Proliferation, steroid receptors and clinical/pathological response in breast cancer treated with letrozole

Sixty-three postmenopausal women with large primary breast cancers were treated with neoadjuvant letrozole (2.5 mg daily) for 3 months. Tumour samples were taken at diagnosis and after 10–14 days and 3 months treatment. Immunohistochemical staining for Ki67, oestrogen receptor (ER) and progesterone receptor (PgR) was performed and related to clinical (ClinR) and pathological responses (PathR) after 3 months treatment. ClinR was observed in 48 of 63 cases (76.2%) and PathR in 47 of 62 (75.8%). Pretreatment Ki67 scores were similar in responders (R) and non-responders (NR). Highly significant Ki67 decreases occurred in all tumour subgroups at 10–14 days (P<0.005).

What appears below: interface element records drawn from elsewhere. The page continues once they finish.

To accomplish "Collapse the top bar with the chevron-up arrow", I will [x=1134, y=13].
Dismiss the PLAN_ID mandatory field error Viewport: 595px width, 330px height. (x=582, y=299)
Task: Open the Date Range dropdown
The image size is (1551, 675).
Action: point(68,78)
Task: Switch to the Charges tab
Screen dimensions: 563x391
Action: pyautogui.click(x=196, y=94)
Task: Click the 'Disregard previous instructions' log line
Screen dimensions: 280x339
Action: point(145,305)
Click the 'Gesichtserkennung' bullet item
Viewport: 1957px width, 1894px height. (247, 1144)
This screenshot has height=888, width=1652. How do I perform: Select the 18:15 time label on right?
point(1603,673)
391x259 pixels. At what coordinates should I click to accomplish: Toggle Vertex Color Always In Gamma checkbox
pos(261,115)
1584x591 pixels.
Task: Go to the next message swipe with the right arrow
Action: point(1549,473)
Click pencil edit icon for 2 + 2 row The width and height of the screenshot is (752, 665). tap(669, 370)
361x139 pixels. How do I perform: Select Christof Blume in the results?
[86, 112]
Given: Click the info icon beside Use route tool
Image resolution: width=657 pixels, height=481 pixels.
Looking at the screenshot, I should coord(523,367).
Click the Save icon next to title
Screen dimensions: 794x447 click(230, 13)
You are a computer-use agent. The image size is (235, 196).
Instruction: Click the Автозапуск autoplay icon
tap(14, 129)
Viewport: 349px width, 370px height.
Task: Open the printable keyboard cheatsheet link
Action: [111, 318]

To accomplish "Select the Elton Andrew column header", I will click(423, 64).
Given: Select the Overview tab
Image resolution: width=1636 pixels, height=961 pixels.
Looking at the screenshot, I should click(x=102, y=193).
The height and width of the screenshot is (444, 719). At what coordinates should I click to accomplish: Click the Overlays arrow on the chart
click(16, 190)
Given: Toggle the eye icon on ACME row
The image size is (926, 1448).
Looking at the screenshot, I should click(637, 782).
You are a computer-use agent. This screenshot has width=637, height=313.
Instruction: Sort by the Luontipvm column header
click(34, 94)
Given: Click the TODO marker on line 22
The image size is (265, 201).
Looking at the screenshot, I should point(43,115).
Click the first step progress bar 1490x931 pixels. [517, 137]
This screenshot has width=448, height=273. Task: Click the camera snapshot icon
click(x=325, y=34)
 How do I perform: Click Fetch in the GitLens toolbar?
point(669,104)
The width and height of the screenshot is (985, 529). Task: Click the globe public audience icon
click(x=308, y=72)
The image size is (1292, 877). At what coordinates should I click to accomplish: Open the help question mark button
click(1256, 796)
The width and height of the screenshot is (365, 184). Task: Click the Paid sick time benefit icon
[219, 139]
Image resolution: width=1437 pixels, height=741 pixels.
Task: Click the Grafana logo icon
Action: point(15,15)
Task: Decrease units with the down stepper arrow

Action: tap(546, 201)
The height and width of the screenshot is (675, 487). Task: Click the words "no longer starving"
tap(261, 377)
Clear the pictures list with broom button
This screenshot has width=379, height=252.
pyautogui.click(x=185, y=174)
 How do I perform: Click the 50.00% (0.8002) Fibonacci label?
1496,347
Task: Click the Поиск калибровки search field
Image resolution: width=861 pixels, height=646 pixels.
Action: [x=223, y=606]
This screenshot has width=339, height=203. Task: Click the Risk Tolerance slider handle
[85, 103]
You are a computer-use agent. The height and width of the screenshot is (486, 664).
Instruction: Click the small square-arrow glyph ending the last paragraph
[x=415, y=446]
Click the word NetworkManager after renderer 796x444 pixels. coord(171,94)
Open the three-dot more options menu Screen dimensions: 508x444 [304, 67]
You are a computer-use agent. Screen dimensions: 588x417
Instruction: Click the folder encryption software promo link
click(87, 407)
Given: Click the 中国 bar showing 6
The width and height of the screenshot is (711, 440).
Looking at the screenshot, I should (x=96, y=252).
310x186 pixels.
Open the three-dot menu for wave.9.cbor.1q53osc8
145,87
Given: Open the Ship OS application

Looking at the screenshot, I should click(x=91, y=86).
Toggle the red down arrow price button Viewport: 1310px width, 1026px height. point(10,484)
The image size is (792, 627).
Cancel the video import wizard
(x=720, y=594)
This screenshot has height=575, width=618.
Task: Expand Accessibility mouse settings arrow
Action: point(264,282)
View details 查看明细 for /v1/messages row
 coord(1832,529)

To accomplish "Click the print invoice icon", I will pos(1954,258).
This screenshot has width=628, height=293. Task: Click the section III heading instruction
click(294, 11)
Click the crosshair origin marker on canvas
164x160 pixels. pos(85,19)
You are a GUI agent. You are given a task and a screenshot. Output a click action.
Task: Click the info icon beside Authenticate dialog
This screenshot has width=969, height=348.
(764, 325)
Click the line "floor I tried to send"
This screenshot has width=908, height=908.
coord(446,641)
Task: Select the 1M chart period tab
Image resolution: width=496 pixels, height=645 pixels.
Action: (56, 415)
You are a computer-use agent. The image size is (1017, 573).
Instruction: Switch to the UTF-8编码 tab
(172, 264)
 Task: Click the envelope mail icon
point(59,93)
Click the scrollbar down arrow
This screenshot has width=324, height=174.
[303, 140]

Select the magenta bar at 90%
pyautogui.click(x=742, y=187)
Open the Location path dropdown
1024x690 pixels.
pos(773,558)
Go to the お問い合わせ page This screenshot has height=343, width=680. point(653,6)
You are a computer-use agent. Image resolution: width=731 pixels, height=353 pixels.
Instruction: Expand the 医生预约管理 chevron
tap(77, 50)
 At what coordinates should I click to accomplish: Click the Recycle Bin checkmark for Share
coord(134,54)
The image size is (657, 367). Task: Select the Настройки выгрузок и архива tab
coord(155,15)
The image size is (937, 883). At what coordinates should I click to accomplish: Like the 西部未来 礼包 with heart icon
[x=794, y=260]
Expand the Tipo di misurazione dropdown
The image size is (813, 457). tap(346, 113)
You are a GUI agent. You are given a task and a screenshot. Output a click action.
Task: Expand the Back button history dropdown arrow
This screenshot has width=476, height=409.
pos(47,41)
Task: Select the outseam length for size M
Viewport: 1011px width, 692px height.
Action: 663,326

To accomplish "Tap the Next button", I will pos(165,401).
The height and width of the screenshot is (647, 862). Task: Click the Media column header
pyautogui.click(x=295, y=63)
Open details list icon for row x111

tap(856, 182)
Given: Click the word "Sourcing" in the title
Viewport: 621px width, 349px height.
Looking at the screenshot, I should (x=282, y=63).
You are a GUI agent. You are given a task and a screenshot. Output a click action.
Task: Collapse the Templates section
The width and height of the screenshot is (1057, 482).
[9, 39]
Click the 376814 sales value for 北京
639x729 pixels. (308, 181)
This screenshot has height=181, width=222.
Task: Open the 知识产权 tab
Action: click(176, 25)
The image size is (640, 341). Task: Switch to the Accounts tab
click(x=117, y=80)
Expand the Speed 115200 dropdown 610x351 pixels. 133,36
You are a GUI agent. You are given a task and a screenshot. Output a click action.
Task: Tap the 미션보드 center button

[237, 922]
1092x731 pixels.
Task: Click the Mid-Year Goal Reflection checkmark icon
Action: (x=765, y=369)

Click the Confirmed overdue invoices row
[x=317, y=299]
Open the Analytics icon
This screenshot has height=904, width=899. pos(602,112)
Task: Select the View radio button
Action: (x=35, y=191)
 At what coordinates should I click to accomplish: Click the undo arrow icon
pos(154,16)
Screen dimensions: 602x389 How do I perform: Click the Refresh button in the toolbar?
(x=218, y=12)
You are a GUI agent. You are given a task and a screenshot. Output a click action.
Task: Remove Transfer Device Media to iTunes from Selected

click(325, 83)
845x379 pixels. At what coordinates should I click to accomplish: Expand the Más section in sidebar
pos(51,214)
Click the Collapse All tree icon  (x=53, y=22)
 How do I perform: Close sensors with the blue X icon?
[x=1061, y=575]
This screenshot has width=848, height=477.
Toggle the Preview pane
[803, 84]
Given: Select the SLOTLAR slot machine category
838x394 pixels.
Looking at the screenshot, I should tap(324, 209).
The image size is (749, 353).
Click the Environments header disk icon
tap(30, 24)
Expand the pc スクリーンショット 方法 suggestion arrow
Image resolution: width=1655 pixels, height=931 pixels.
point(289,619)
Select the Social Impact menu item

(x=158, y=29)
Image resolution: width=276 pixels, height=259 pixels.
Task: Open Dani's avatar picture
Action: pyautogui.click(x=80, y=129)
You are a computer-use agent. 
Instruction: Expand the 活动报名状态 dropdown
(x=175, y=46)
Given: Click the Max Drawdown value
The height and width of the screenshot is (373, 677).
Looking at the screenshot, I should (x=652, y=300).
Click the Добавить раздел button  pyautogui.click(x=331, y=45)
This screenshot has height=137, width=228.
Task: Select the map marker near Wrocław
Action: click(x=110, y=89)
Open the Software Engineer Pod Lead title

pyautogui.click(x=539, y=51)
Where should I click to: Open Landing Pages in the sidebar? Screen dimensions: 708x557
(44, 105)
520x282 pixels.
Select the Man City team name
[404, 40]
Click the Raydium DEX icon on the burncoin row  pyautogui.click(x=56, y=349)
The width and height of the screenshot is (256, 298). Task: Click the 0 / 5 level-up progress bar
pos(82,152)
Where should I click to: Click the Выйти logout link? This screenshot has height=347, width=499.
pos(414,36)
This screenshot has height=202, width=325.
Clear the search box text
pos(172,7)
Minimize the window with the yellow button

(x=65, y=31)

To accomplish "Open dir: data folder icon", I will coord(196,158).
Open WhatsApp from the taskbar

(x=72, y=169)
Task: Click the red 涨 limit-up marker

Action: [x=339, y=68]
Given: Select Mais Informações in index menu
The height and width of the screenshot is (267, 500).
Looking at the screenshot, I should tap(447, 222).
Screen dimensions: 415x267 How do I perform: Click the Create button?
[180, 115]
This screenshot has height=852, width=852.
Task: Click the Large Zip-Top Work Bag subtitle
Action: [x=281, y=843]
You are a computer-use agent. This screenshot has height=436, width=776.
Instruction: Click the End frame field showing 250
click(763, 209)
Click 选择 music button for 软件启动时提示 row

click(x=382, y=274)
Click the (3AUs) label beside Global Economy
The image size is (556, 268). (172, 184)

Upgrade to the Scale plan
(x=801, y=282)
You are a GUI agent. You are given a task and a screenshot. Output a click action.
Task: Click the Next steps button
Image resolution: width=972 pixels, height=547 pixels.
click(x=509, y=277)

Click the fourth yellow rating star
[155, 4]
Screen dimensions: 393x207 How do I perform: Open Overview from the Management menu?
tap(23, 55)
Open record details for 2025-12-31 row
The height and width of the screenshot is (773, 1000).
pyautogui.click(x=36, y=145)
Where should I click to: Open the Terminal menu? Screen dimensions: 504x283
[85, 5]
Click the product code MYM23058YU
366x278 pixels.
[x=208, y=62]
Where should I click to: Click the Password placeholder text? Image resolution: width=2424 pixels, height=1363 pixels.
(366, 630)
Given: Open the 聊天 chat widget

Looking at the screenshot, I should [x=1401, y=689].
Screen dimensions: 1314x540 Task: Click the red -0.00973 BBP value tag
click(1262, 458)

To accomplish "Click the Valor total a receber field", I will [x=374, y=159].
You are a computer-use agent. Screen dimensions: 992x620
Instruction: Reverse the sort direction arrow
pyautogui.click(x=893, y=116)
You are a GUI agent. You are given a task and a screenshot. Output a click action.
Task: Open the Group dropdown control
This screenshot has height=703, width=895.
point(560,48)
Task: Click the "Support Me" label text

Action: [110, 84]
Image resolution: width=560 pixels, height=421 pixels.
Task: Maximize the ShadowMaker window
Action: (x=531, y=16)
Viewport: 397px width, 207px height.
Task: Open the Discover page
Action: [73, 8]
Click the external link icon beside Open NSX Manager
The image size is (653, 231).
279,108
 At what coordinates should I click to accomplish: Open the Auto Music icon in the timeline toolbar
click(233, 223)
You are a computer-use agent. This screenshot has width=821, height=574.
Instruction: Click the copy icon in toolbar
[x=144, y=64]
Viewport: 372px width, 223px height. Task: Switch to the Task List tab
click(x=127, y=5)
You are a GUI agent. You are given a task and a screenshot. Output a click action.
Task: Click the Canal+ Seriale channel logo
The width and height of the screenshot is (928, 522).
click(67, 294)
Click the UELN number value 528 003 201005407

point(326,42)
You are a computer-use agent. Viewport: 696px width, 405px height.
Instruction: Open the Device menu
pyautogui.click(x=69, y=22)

A significant difference in Ki67 scores at 10–14 days (P<0.007) was found between PathR and PathNR but not between ClinR and ClinNR. At 3 months, decreases from pretreatment Ki67 scores were highly significant in all tumour subgroups irrespective of response status. However, whereas Ki67 scores were significantly different between pathological R and NR (P=0.009), the corresponding comparison of ClinR status was not. Significant decreases between 10–14 days and 3 months were found only in ClinR and PathR (P=0.02 and 0.045, respectively). Treatment significantly reduced PgR expression at 14 days and 3 months (both P<0.0001), but the level of changes was not different between response status groups. In summary, letrozole produces rapid and profound decreases in expression of Ki67 and PgR but changes do not always correlate with clinical and pathological responses.